プロ野球

「こっちに来て野球が楽しい」安田尚憲がプエルトリコで過ごした充実の日々は、3年目の飛躍の土台に

中島大輔

2020.01.06

入団時から大きな期待をかけられてきた安田。その才能は同世代の村上宗隆(ヤクルト)にも引けを取らない。写真:朝日新聞社

 イースタンリーグで本塁打、打点の二冠に輝いた2019年シーズンオフ、安田尚憲はさらなる飛躍を目指し、アメリカ自治領プエルトリコのウインターリーグに参戦した。

「こっちに来て良かったと思います。本当にすごくいい経験になっていますし、野球もうまくなっていると思うので」

 188cm、95kgの恵まれた体格に大きな可能性を秘める20歳は、日本から遠く離れたカリブ海の異国で好成績を残した。主に三塁手としてプレーし、15試合で43打数15安打、打率.349。本塁打こそゼロだったものの二塁打を5本放ち、11四球を選んでOPS.938を記録している。

 その数字以上に目についたのが、スペイン語を学んでチームの輪に溶け込もうとする姿勢だ。通訳を介さず、単語をつなぎながら直接コミュニケーションを図っていく。チームに得点が入れば、歓声を上げながらハイタッチして喜びを分かち合った。

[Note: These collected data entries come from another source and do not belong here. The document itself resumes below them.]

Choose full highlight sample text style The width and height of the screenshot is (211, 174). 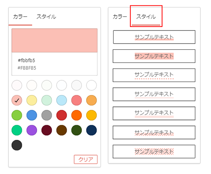coord(154,56)
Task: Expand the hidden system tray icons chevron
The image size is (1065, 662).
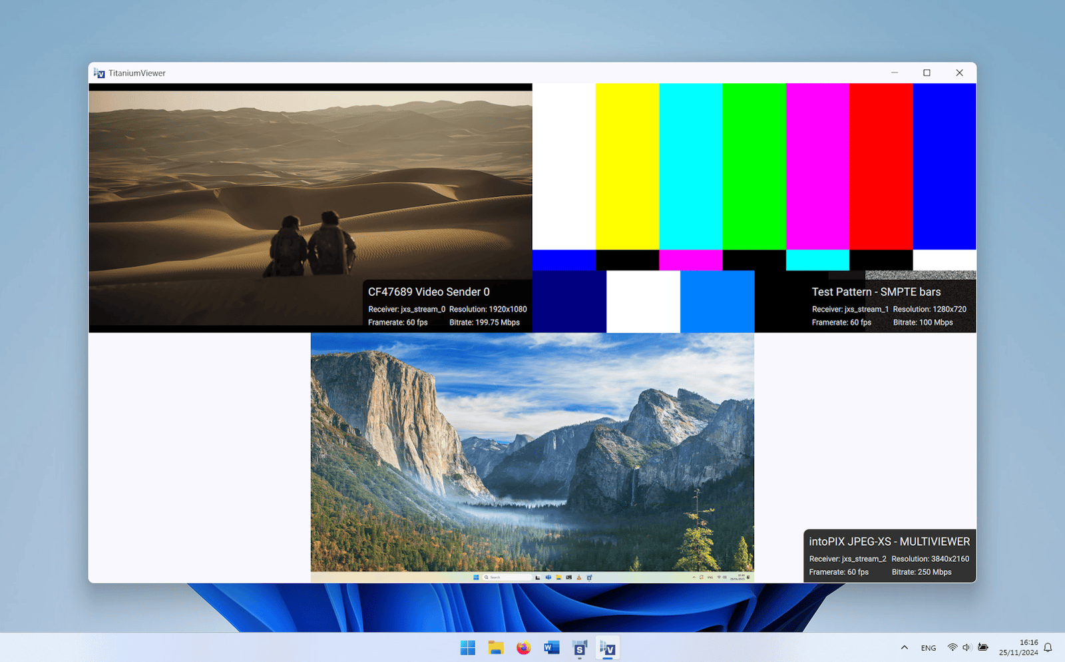Action: (x=904, y=647)
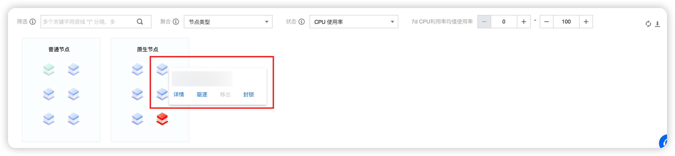Decrease the maximum CPU value with minus

[x=547, y=22]
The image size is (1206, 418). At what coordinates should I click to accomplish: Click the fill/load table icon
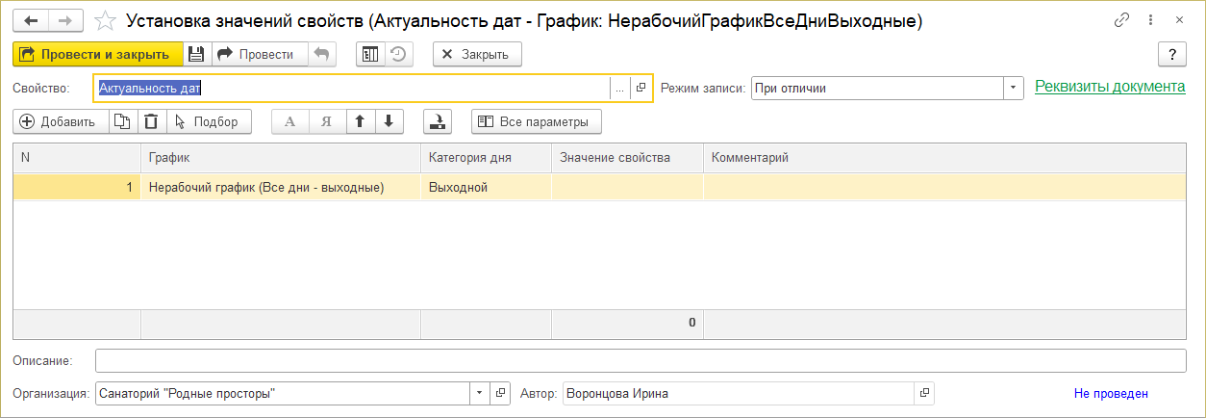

「こっちに来て野球が楽しいなと思いますね。プロである以上、野球が毎日楽しいわけではないと思うけど、でも好きでやっていることなので。そういう気持ちをもう1回思い出したというか」
 
 プエルトリコのレベルは2Aと3Aの間、日本で言えば1.5軍程度とされる。その中で安田は高打率を残した一方、自身の課題を明確に把握していた。昨年12月6日の試合前、彼はこう語っていた。

「日本のピッチャーから打っていることが多くて、プエルトリコのピッチャーはまだ打てていないことが多いですね」

 一般的に日本の投手は投球動作の中でゆっくり間を取って投げてくるのに対し、プエルトリコでプレーする中南米やアメリカの投手はテイクバックが小さい。昨季まで阪神で活躍したランディ・メッセンジャーのようなイメージだ。

 しかもプエルトリコ・ウインターリーグのピッチャーは日本人投手のようにきれいな回転のフォーシームではなく、"動く球"を投げてくる。国際大会のたびに日本人打者が苦しむ問題に、安田もプエルトリコで直面させられていた。

「日本のように『1、2の3』のタイミングで投げてこないで、『1、2、3』というタイミングで来る。だから日本より始動のタイミングを早くしないといけないのはありますね。少しずつ対応できるようになってきたけど、動くボールへのアジャストはまだまだなので、しっかりやっていきたいです」

 どうすれば、日本と異なるタイプの投手を打てるのか。安田は周囲の打者を観察し、明確な違いに気づいた。日本の打者はトップを作るまでに足を大きく使って予備動作をすることが多い一方、ラティーノたちはすぐにトップで構えて軸回転で打っていく。